I also have been having a salad for my lunch - lettuce, tomato, cucumber, cheese, olive oil, salt/pepper and have been fine - but today I also had an apple - not a massive one, and my BG rose to 9.7 1 hour after eating and just now down to 8.7 2 hours after eating.

My questions are many! For now - is there a way to stop my BG rising so much when playing football or should i consider stopping playing?

Can an apple really be 'unsafe' to eat with a salad?

Am i micro analysing everythng too much? I am looking at pre eat, 1 hour poost eat and 2 hour post eat. I keep trying to get rid of things that put me out of range after the 1 hour mark as it is a 'spike' and therefore will count negatively towards my A1c and future health concerns...

Still learning, trying and getting frustrated...Eddy


----------



## travellor (Nov 29, 2022)

What's your hba1c?
Are you normally on a low carb diet?


----------



## eddymyers (Nov 29, 2022)

travellor said:


> What's your hba1c?
> Are you normally on a low carb diet?


My last HBA1c was 50 on 21/11/2022
i have been trying low carb for last couple, maybe three months or so - trying to keep BG under 9. I do not need to lose weight though, i am close to being under weight so i am also trying to add weight!


----------



## travellor (Nov 29, 2022)

Anaerobic exercise does push up BG's short term.
But low carb also has an input as well.
Personally I'd keep playing.
Exercise makes a good difference to insulin resistance.
Watch the trends, watch the hba1c, and see how it goes.


----------



## eddymyers (Nov 29, 2022)

Does low carb make my body worry about not getting enough energy so therefore overproduces during exercise? Should i re-introduce carbs? even if it makes my general BG levels higher?


----------



## travellor (Nov 29, 2022)

Aerobic (gentle) exercise lets your body use oxygen to fuel the muscles.
So it great for a cardiac workout.

Anaerobic is when your muscles have to work overtime, and your body can't sustain the oxygen requirements.
(So brief sustained dashes in football)
The muscles switch to burning their own glycogen reserves.
This needs replacing, so your liver dumps glycogen to start to replace it.

(There are other energy systems in play as well, but this is the one that matters)

If you keep doing it, it will normally improve your insulin resistance, (but not guaranteed to), which is why you need to watch the trends.
It's also the way to build muscles, which again helps insulin resistance.

I used to go to the gym, and start aerobic, doubling my resting heart rate, but then did a stint of anaerobic, tripling my resting rate. (I don't even vaguely recommend this to anyone)

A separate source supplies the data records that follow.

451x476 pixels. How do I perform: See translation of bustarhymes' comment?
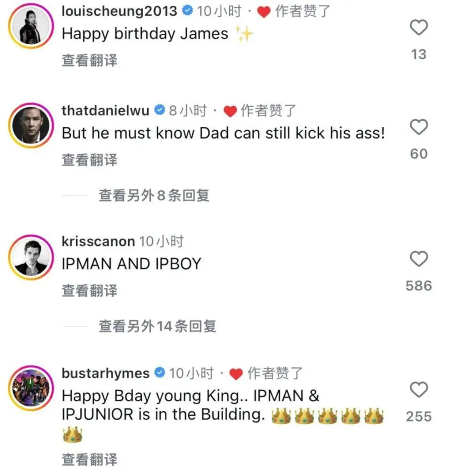tap(89, 459)
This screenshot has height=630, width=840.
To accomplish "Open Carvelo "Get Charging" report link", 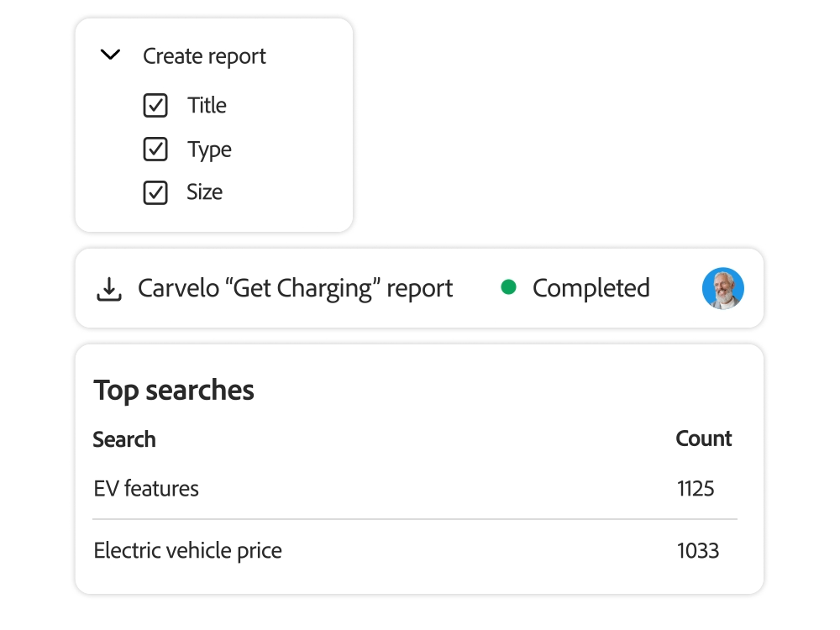I will [x=295, y=289].
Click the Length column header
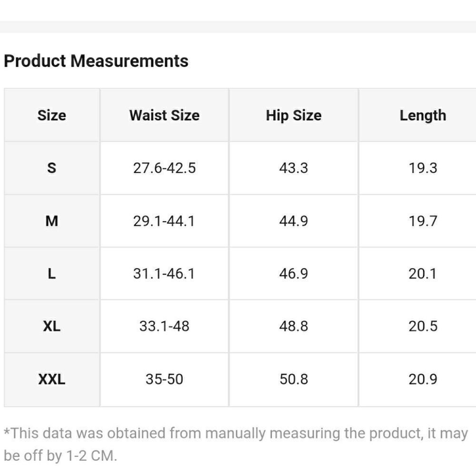The width and height of the screenshot is (476, 476). click(x=423, y=116)
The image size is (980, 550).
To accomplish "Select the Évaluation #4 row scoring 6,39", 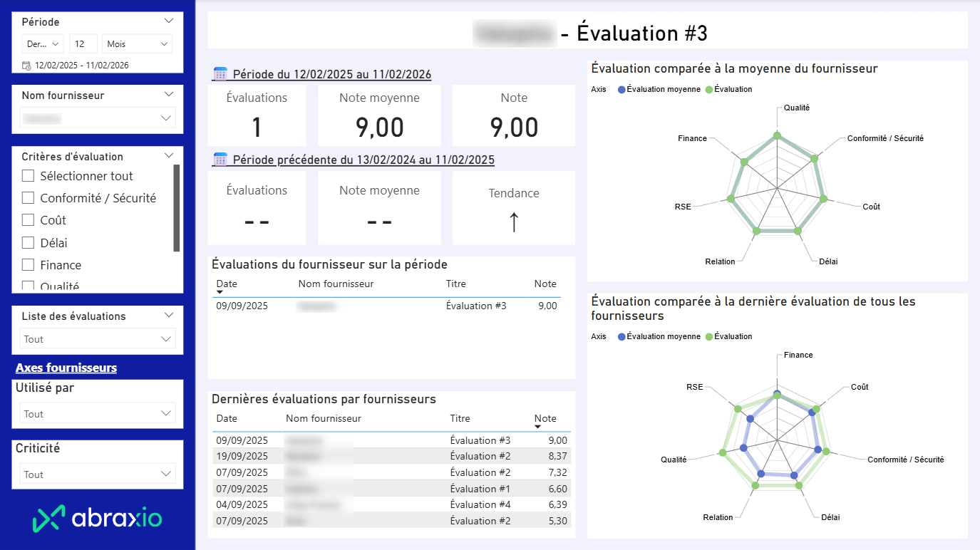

But, it has to be a personal, and educated choice, and you need to find a way that gives you a sport you enjoy, balanced against a BG you are happy with.


----------



## rebrascora (Nov 29, 2022)

Have you double checked these high BG levels that Libre reports with a finger prick? If they are genuine then I would be concerned particularly as they are sustained for several hours.

Personally I would not do any exertive sport/exercise if my levels were mid teens or above. Your body is under a lot of stress in that situation, particularly your heart and you are clearly not producing enough insulin to cope, I would be looking to ensure you drink plenty and go for a walk to try to reduce those high levels.

If you are slim and struggling to maintain your BG levels in range with a low carb approach and an apple is spiking you several points and explosive exercise sending your levels this high, then I wonder if it is possible you may not be Type 2, but a slow onset Type 1..... Just going to read your previous posts to see if there are any clues there...


----------



## eddymyers (Nov 29, 2022)

rebrascora said:


> Have you double checked these high BG levels that Libre reports with a finger prick? If they are genuine then I would be concerned particularly as they are sustained for several hours.
> 
> Personally I would not do any exertive sport/exercise if my levels were mid teens or above. Your body is under a lot of stress in that situation, particularly your heart and you are clearly not producing enough insulin to cope, I would be looking to ensure you drink plenty and go for a walk to try to reduce those high levels.
> 
> If you are slim and struggling to maintain your BG levels in range with a low carb approach and an apple is spiking you several points and explosive exercise sending your levels this high, then I wonder if it is possible you may not be Type 2, but a slow onset Type 1..... Just going to read your previous posts to see if there are any clues there...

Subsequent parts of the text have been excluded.